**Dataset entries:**
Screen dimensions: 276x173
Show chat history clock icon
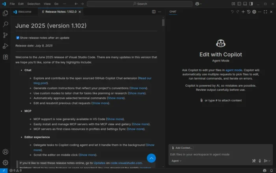click(249, 12)

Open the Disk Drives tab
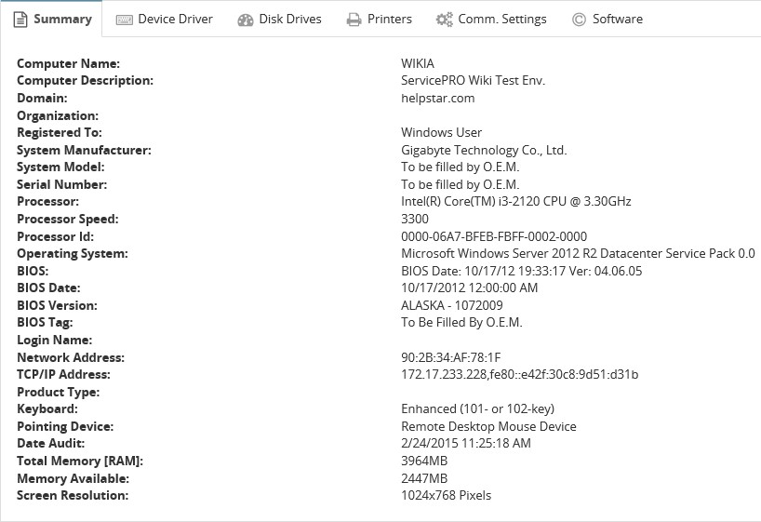(290, 19)
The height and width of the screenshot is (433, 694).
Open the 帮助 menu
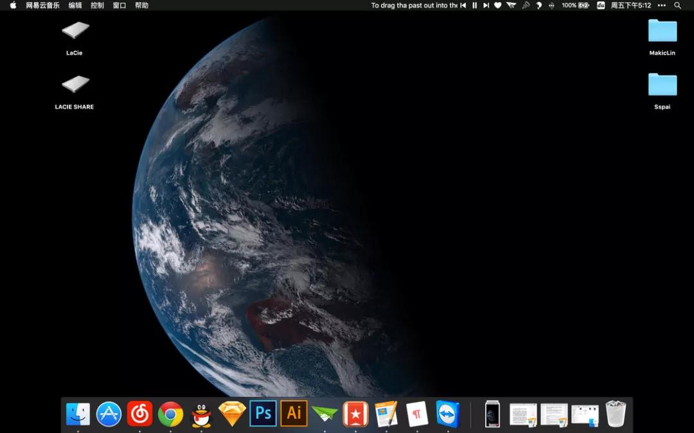(x=141, y=5)
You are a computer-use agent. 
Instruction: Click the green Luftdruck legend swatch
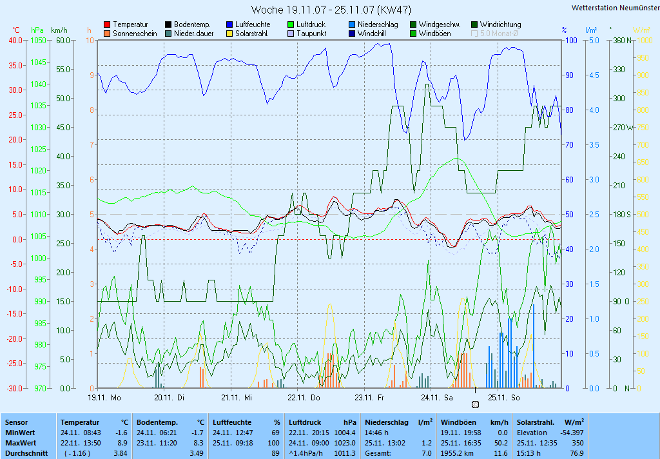(x=291, y=24)
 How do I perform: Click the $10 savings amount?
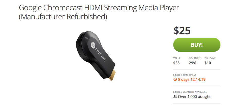tap(208, 63)
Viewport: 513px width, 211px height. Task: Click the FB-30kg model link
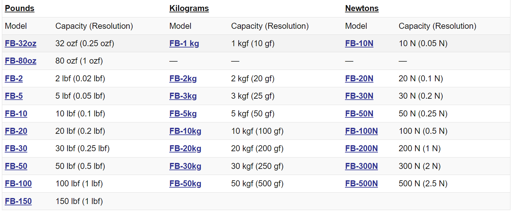point(185,166)
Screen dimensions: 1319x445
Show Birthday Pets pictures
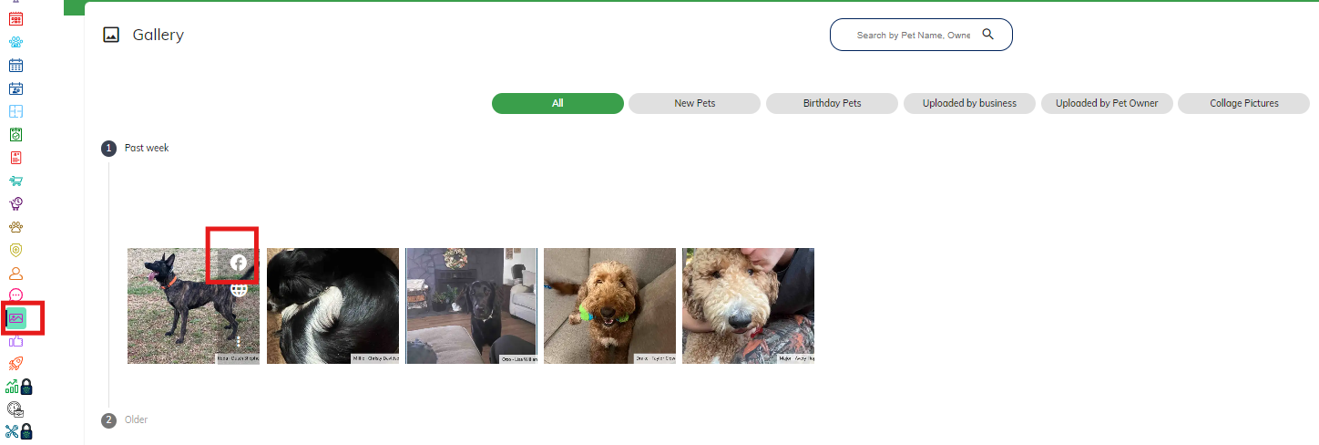coord(832,103)
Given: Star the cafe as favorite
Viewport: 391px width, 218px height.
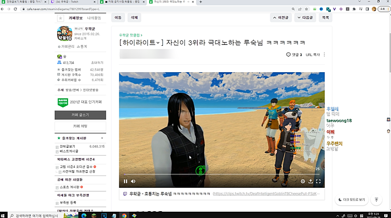Looking at the screenshot, I should [x=61, y=18].
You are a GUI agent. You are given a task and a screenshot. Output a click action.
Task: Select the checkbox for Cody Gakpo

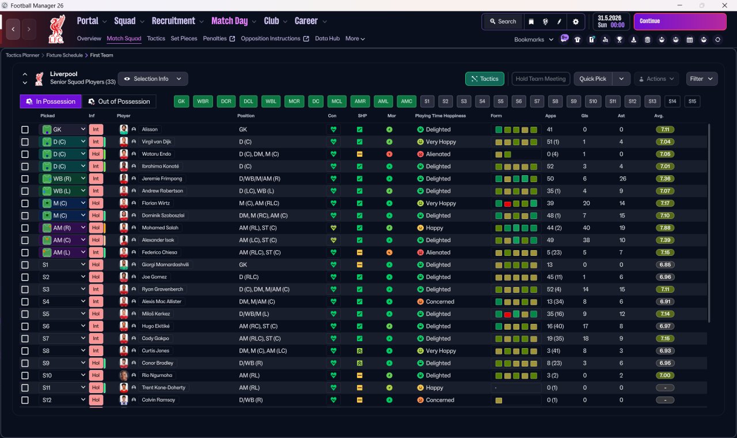click(x=25, y=338)
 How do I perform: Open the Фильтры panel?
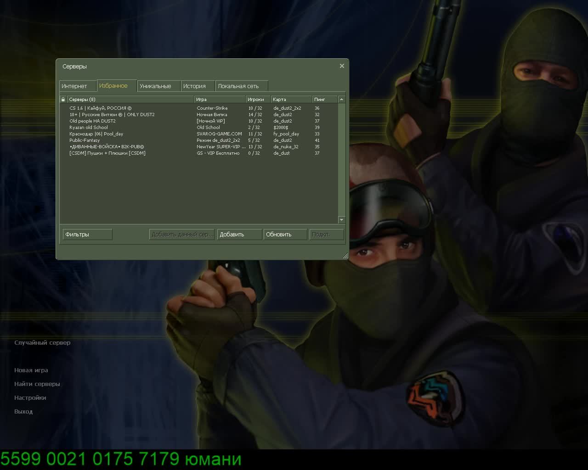pos(87,235)
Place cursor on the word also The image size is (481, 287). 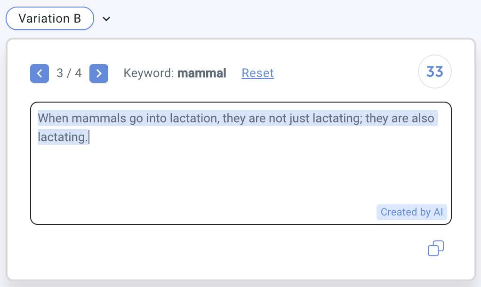tap(423, 119)
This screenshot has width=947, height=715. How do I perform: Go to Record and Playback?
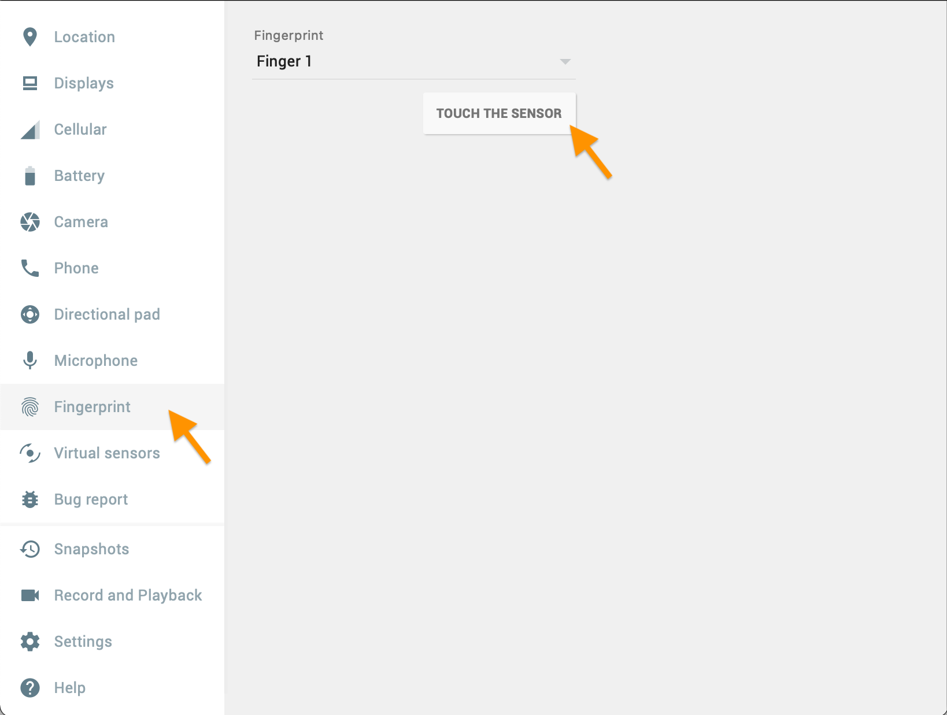point(128,595)
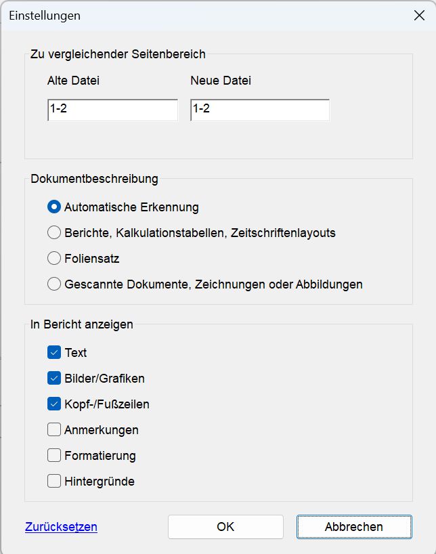This screenshot has height=554, width=436.
Task: Click inside the Neue Datei page range field
Action: tap(259, 110)
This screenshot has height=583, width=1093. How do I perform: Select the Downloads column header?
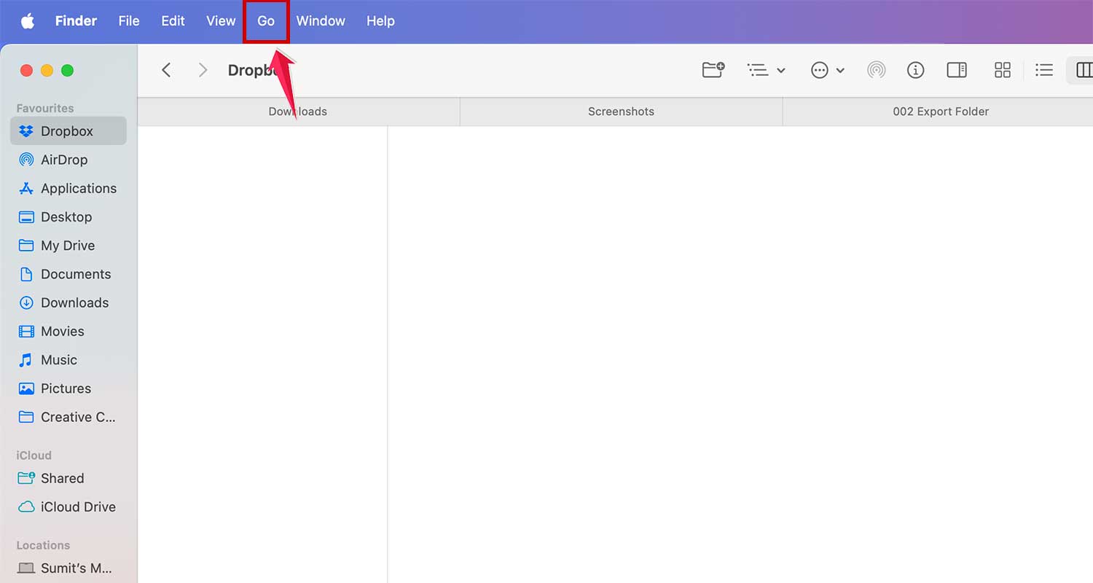(297, 111)
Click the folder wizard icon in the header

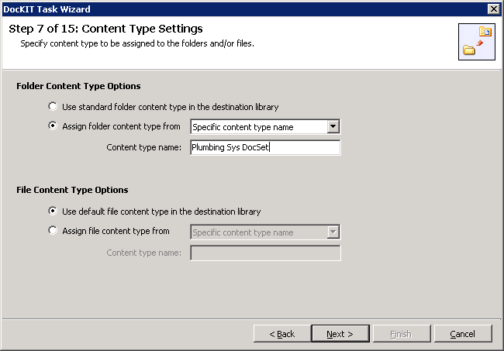[477, 41]
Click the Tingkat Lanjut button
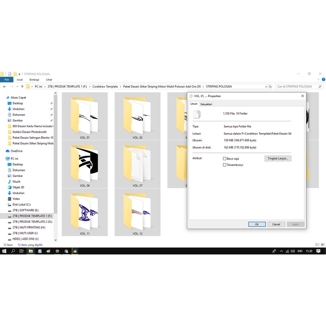The image size is (326, 326). (278, 158)
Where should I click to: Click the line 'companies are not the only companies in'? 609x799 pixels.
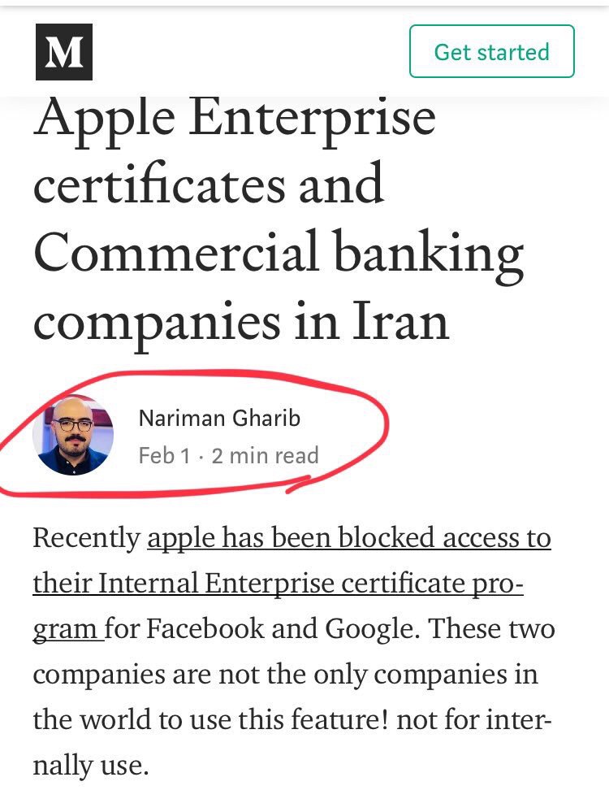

**Task objective:**
Extract, word for word, each line from the top of the data down to and including the line with "Given: Star the cafe as favorite"; skip the pictures.

**Response to the exercise:**
Screen dimensions: 276x173
Show chat history clock icon
click(249, 12)

Open the Disk Drives tab
(290, 19)
The height and width of the screenshot is (433, 694).
Open the 帮助 menu
(x=141, y=5)
You are a computer-use agent. 
Instruction: Click the green Luftdruck legend swatch
(x=291, y=24)
 How do I perform: Click the $10 savings amount?
tap(208, 63)
Viewport: 513px width, 211px height. Task: Click the FB-30kg model link
point(185,166)
Screen dimensions: 1319x445
Show Birthday Pets pictures
coord(832,103)
Given: Star the cafe as favorite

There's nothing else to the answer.